START PROVIDED PASSAGE

Unfortunately, the latter approach won’t work.

It’s obvious that mass shooters often have serious mental impairment. Jared Loughner had schizophrenia before he killed six people and wounded Congresswoman Gabby Giffords in Arizona two years ago.

James Holmes acted erratically and saw multiple mental-health professionals before he shot up the Aurora, Colo., movie theater this past July, killing 12 souls.

Almost everyone who knew him at Virginia Tech was terrified of Seung-Hui Cho before he killed 32 people in 2007.

So keep them from getting guns, right?

Good idea, but easier said than done. Current law prohibits people who have been involuntarily institutionalized from getting weapons. But the system relies on self-reporting by gun buyers and spotty reporting by states. States, in turn, rely on spotty reporting by harried professionals in a patchwork health-care system.

And only one of the above shooters — Cho — should have been kept from a weapon under that mental-helath law, anyway. Loughner didn’t get his diagnosis until after his murders. Holmes, now awaiting trial, doesn’t have an official diagnosis yet.

Sure, the feds could mandate that all psychiatrists and family and emergency-room doctors immediately report anyone who could be psychotic to a national gun registry.

But that’s a lot of people. Ask a cop how many “emotionally disturbed” people he sees on his shift.

It becomes even trickier when the alleged mental illness isn’t schizophrenia.

Early reports indicate that Adam Lanza, the Newtown shooter, had Asperger’s syndrome, a form of autism. People with Asperger’s often obsess over one or two things and have difficulty relating to other people — but they are no more likely to be violent than anyone else.

Still, though, if Lanza indeed had Asperger’s, why not just take away automatic and semiautomatic weapons from all people with Asperger’s, and other “mental illnesses,” too, just in case?

The problem is that beyond a brain disorder like schizophrenia, mental health is hardly a science.

END PROVIDED PASSAGE
START RECORDS SHOWN

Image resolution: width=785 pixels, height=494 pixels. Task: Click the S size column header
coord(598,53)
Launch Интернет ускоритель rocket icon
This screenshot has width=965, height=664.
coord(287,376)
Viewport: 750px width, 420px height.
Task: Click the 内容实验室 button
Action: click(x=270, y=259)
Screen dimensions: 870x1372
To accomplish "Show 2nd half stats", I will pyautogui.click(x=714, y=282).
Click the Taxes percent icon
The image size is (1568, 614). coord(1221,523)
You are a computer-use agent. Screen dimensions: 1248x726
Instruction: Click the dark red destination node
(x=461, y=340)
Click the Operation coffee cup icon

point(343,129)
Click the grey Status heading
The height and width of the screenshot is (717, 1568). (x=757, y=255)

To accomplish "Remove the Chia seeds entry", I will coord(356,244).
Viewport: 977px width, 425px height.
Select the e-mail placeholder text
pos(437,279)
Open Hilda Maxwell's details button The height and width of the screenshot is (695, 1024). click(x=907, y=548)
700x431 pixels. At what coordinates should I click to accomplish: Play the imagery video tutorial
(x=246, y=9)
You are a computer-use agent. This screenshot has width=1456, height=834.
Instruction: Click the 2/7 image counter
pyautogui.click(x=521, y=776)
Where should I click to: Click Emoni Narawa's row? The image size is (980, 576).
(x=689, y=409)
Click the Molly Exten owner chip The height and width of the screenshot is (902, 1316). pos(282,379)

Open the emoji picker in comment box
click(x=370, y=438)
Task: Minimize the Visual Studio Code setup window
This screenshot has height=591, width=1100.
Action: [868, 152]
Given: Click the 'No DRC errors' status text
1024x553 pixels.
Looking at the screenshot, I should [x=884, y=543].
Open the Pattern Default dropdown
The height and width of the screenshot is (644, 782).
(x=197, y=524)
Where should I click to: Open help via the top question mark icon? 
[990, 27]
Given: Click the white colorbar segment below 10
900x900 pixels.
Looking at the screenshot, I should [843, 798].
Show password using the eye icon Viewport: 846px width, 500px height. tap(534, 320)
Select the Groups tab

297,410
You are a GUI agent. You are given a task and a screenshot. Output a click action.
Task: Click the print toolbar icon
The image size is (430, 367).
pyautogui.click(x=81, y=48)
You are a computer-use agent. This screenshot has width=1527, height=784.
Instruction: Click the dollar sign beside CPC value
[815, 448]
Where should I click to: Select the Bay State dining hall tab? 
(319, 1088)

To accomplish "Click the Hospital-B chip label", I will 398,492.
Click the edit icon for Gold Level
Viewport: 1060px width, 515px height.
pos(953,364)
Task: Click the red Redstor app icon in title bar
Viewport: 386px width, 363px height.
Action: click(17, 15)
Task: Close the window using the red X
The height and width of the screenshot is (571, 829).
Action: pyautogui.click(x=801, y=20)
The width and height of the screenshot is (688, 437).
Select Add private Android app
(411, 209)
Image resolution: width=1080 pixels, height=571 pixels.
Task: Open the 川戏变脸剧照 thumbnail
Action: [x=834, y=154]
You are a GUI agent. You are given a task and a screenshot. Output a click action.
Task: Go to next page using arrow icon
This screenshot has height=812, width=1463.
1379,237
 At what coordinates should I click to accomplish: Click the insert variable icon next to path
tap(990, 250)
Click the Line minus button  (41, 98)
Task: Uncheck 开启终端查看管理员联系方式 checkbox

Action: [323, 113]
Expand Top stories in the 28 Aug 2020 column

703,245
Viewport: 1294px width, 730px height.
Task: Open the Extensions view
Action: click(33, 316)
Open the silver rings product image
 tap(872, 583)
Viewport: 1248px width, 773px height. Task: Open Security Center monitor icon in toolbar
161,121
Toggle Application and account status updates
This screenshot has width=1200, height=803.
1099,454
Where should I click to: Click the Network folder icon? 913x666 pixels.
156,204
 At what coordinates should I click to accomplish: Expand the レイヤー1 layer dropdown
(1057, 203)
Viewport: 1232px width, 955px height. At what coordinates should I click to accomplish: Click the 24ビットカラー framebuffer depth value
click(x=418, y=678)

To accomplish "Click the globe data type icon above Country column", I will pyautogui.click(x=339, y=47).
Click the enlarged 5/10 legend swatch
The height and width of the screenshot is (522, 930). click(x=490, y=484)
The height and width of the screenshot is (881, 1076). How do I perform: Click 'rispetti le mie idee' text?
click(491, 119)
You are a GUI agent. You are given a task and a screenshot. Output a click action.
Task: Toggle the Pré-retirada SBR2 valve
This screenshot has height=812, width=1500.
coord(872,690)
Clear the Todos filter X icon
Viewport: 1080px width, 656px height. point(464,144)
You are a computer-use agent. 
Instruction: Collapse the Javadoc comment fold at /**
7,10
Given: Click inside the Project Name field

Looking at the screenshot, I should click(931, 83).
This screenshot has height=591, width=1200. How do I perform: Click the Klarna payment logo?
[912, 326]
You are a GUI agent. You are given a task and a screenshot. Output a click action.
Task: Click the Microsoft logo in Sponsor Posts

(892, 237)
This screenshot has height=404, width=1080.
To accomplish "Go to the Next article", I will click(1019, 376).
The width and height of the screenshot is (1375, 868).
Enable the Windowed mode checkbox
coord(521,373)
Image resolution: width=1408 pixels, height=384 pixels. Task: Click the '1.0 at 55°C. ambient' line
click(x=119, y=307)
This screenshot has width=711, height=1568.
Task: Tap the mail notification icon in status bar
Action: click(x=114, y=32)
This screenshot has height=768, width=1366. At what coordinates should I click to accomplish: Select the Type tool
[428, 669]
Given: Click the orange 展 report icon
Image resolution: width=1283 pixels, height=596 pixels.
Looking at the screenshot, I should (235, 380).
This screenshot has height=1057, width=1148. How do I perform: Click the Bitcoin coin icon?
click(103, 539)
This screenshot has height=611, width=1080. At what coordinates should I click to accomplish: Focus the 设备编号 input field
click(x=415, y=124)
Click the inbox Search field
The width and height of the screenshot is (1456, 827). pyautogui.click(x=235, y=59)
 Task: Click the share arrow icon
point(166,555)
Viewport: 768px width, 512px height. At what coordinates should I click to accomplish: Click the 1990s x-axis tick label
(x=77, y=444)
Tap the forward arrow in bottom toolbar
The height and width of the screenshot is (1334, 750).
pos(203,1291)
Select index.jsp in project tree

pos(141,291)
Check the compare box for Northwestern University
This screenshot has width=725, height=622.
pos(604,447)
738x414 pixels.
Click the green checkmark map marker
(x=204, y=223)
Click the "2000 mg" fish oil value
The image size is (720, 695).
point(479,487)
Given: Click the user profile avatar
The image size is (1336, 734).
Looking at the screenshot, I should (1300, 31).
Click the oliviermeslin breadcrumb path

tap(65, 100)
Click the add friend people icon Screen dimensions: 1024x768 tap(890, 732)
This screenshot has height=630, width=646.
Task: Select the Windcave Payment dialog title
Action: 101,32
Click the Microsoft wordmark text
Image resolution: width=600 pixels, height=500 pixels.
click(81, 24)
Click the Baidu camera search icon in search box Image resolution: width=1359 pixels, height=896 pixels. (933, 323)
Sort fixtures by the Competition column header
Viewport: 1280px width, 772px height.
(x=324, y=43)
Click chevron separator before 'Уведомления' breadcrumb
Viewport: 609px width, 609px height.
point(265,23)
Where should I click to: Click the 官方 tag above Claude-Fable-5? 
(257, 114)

END RECORDS SHOWN

=== THE TASK ===
Condense the paragraph of the passage on mass shooters and mental health that begins "Good idea, but easier said than done" into a short list that keeps its main facts.

=== PROBLEM SOLUTION ===
- Keeping guns from mentally ill people is harder than it sounds.
- Current law bars people who have been involuntarily institutionalized from getting weapons.
- The system depends on gun buyers reporting themselves and on spotty reporting by states.
- States depend on spotty reporting by harried professionals in a patchwork health-care system.